In the LDS Church, Stone served as bishop of the Oakland 5th Ward and as president of the Oakland-Berkeley Stake from 1957 to 1967. He was head of the Oakland Regional Welfare Program and involved with coordination around the building of the Oakland Temple, including being appointed chairman of the fund-raising committee. From 1963 to 1967, he was chairman of the Oakland Temple District, which covered Oregon, Washington and Northern California. In 1966, he was appointed chairman of the Brigham Young University alumni gifts committee. In 1967, he became a regional representative. From 1968 to 1972 he served as the president of the Salt Lake Temple and was then called as an Assistant to the Quorum of the Twelve Apostles; he was also managing director of the church music department.
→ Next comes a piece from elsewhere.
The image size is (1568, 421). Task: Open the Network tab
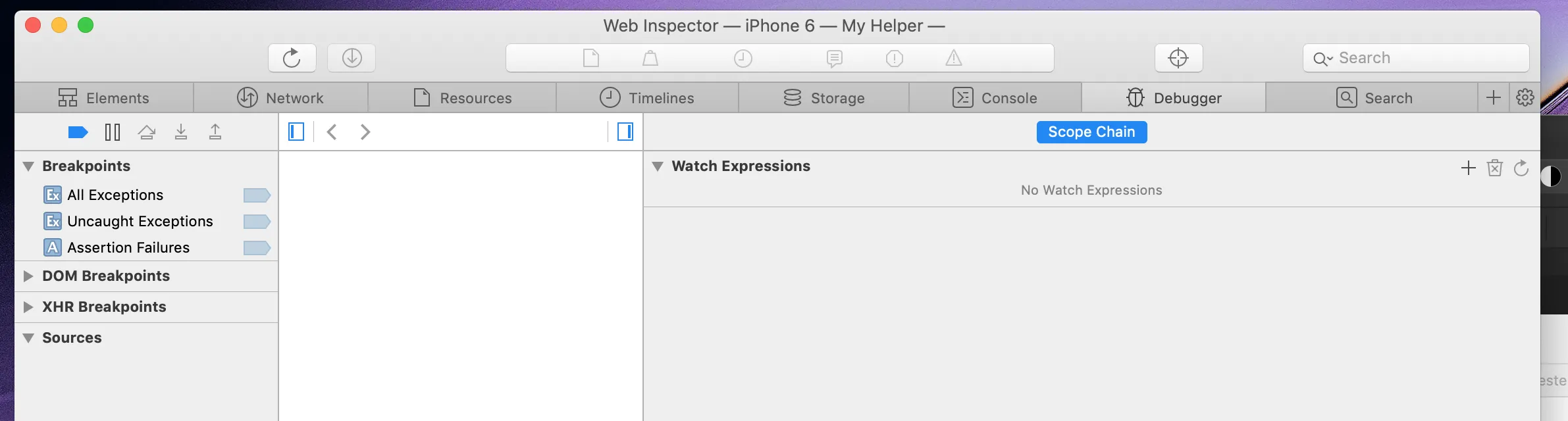tap(280, 98)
He served as an Assistant to the Twelve until 1976, when the church eliminated the position and Stone became a member of the First Quorum of the Seventy.

In 1980, Stone was released from active duties and designated as an emeritus general authority. In 1986, he died at his home in Salt Lake City, Utah.

Stone and his wife, Dorothy, had four sons. Two died fairly young. His son, Ronald V. Stone, served as president of the Argentina North Mission based in Cordoba, while their other son, Thomas R. Stone, was president of the French Polynesia Mission.